3.2. Major Natural and Socio-Economic Drivers for Multiple Airborne Pollutants during Lockdown

Based on GD, we calculated the q value for individual natural and socio-economic factors and their combined effects on six airborne pollutants during lockdown periods.

3.2.1. The Effect of Individual Factors on Airborne Pollutants during Lockdown

The q value for each significant natural and socio-economic factor on the variation of PM2.5, PM10, SO2, CO, NO2 and O3 during lockdown, respectively, is shown in Figure 6. For those factors with a p larger than 0.1 (not significant), we considered that their influence on airborne pollutants was not consistent across China.
By comparing the q value of significant individual factors, we extracted major factors for each airborne pollutant as follows.
For PM2.5, the major influencing factors were relative humidity (0.413), number of taxis (0.321), precipitation (0.319), industrial electricity consumption (0.302), total electricity consumption (0.291), number of private cars (0.278) and population density (0.256).
For O3, the major influencing factors were relative humidity (0.488), temperature (0.468), precipitation (0.410), number of taxi (0.424), number of private cars (0.383), and population density (0.375).
For PM10, the major influencing factors were precipitation (0.345), total electricity consumption (0.345), population density (0.334), number of taxis (0.325), industrial electricity consumption (0.288), and temperature (0.281).
For NO2, the major influencing factors were number of private cars (0.450), industrial electricity consumption (0.378), precipitation (0.334), and relative humidity (0.288).
For SO2, the major influencing factors were precipitation (0.341), temperature (0.341), relative humidity (0.316), and total area of built-up areas (0.194).
For CO, the major influencing factors were total electricity consumption (0.386), relative humidity (0.372), precipitation (0.368), per capita GDP (0.361), number of taxis (0.350), industrial electricity consumption (0.340), temperature (0.311), and total area of built-up areas (0.295).
For the variation of three major airborne pollutants, PM2.5, O3 and PM10, during the lockdown period, their major natural influencing factors were consistent with previous studies [28,30]. PM2.5 concentrations are largely influenced by hygroscopic increase caused by high relative humidity, while the concentration of large particulate PM10 is strongly influenced by the washing-effects of precipitation [30]. High-temperature and low-humidity are favorable conditions for the rapid reactions of multiple precursors and increased O3 concentrations [28]. Accordingly, humidity and temperature were the dominant natural factors for ozone concentrations during the lockdown periods.
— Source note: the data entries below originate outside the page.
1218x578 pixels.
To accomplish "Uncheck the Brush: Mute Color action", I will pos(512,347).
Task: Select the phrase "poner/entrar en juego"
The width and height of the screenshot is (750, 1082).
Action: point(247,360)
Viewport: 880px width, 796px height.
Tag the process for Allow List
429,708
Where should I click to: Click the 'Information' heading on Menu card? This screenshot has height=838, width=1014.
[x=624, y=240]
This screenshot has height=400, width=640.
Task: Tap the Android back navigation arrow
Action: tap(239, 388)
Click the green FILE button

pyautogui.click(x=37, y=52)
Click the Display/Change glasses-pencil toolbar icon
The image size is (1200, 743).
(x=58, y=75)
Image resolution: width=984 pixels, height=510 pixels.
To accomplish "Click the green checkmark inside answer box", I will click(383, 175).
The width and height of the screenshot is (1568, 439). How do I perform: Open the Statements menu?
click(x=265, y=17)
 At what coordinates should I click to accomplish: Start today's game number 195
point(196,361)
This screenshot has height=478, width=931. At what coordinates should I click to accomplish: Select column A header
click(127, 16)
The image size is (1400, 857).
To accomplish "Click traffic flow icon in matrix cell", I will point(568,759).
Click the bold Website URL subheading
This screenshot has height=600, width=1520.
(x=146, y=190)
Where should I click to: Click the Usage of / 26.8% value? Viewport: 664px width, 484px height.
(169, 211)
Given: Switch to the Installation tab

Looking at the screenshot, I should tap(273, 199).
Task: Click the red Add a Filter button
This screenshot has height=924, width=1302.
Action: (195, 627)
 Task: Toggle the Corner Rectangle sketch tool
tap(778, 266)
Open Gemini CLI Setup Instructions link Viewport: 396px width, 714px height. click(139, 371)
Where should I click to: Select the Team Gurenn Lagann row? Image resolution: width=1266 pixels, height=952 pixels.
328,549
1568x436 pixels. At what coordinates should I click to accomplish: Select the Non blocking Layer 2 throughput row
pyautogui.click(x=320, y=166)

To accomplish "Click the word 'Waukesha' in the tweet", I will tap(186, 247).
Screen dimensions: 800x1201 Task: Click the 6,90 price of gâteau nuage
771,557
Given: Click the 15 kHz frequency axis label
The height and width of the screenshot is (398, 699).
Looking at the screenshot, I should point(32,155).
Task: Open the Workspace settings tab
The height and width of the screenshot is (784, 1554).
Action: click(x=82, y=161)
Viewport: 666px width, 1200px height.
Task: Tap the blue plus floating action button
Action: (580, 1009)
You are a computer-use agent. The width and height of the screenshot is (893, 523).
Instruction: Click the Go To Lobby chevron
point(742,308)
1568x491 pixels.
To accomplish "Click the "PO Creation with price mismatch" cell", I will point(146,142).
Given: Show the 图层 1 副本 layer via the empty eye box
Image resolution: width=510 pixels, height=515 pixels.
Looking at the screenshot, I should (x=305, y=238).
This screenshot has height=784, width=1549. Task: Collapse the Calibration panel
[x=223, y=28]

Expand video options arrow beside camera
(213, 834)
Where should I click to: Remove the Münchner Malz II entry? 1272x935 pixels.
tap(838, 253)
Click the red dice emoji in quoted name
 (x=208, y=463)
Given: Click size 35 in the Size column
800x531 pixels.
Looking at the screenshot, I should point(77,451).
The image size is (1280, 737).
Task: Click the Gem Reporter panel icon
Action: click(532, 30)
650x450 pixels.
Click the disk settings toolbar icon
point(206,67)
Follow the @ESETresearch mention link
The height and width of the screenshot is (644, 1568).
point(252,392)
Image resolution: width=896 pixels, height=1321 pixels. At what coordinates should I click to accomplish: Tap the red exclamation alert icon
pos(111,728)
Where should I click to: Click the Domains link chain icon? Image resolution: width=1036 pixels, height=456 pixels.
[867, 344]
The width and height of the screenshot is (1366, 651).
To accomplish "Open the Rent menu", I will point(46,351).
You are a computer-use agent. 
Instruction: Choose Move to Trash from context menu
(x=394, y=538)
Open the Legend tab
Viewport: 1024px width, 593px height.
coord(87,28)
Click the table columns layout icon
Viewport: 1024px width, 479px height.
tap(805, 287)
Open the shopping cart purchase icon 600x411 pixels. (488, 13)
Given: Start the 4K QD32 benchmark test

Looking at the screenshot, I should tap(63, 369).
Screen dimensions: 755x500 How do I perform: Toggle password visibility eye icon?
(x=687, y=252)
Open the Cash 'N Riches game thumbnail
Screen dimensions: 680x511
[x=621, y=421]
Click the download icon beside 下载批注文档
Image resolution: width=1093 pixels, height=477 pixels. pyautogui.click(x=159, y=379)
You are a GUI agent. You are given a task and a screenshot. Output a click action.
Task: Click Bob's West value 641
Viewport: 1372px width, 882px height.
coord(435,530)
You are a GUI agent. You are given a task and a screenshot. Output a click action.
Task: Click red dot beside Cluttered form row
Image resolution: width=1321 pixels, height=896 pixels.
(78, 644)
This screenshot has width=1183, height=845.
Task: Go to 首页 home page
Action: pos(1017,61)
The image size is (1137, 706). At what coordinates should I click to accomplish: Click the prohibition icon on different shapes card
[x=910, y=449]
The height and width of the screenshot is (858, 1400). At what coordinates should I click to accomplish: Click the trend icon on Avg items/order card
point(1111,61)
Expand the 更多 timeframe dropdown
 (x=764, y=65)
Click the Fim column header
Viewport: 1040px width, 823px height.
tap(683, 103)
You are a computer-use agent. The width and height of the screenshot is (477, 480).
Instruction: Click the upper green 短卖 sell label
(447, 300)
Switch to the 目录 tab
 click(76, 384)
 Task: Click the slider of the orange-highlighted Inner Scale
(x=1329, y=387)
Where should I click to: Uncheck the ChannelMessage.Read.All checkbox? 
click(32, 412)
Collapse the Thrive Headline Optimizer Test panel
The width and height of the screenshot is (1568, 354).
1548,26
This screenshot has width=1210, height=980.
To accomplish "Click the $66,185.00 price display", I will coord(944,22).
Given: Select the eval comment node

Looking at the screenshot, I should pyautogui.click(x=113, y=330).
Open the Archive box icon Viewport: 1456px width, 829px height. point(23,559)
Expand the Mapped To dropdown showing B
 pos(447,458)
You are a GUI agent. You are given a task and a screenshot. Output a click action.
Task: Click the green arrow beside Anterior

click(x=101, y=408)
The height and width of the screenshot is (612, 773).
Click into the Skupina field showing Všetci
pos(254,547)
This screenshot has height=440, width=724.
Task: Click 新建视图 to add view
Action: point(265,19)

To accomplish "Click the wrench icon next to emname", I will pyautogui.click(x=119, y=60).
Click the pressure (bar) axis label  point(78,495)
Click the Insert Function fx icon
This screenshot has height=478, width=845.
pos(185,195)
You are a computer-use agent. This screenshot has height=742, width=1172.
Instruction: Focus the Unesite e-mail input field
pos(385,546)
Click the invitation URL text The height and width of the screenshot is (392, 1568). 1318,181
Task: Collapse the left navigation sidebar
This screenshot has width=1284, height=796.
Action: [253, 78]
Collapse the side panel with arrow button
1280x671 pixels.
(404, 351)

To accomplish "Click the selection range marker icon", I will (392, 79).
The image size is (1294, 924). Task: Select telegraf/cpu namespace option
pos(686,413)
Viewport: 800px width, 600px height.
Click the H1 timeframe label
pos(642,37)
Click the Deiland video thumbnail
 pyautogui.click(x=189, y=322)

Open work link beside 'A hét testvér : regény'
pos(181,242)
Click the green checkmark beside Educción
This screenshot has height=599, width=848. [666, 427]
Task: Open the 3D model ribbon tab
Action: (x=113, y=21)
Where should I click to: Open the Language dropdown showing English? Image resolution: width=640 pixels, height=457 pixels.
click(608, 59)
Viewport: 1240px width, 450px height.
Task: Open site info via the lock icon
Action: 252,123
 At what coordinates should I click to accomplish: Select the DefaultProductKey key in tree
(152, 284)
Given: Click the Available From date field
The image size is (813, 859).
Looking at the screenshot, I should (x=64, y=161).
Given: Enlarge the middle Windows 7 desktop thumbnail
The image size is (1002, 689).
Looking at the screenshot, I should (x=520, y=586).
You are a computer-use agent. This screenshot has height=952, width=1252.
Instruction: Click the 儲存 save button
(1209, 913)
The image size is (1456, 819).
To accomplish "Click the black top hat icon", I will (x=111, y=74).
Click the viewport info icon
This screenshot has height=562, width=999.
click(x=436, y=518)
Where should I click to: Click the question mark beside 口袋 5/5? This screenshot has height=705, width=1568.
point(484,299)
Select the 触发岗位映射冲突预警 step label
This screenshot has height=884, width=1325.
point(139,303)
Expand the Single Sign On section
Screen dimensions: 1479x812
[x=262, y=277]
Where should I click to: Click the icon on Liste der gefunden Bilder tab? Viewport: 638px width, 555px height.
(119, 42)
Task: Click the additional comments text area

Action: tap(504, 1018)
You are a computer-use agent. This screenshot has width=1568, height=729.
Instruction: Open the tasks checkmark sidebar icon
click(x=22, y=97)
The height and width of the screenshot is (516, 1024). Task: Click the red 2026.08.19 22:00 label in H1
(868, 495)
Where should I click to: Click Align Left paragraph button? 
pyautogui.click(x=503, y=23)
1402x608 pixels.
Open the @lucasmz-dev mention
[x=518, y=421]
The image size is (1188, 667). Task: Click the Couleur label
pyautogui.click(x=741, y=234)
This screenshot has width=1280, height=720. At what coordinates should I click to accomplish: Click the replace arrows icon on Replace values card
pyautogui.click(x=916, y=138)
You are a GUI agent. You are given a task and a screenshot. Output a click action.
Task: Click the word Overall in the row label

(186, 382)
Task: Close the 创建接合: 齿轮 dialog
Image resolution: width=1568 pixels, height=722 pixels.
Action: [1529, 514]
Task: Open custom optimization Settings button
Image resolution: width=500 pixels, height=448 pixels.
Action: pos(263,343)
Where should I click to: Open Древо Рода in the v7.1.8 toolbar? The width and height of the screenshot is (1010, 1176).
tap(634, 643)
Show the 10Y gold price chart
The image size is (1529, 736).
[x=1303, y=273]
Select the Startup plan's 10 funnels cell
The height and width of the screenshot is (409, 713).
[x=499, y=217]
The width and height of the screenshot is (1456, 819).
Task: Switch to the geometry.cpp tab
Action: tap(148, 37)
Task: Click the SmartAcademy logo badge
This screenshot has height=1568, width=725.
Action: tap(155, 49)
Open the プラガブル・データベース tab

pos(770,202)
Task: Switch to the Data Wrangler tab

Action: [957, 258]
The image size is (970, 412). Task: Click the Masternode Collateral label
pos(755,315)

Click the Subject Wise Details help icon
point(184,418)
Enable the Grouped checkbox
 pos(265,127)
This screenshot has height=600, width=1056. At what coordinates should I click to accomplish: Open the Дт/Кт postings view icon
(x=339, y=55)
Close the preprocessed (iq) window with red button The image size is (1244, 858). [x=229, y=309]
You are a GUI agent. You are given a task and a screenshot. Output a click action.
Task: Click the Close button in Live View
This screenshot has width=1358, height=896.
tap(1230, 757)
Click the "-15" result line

In addition to these consistent outputs, we also had some interesting findings. According to the q value, natural factors exerted an even stronger impact on air quality than socio-economic factors during lockdown. This finding could effectively explain the unexpected air pollution during the early national lockdown in early 2020 [25,31]. Although lockdown led to largely reduced anthropogenic emissions, the unfavorable meteorological conditions (low wind speed and high humidity) in winter offset these positive effects and, thus, caused large-scale air pollution.
In terms of socio-economic factors, the major drivers for PM2.5 concentrations during the lockdown periods were the numbers of taxis and private cars, the industrial and total electricity consumption, and population density, which, respectively, corresponded to precursors emitted from traffic, industry and household emissions. Specifically, since the major transmission-control measure was traffic restriction, the number of cars exerted a dominant influence on the variation of PM2.5 concentrations during the lockdown periods. Similarly, since traffic-emitted NOx was a major precursor for O3, and traffic restriction could significantly reduce NOx and adjusted NOx/VOCs, the numbers of taxis and private cars were the major socio-economic factors for O3 variation during the lockdown periods.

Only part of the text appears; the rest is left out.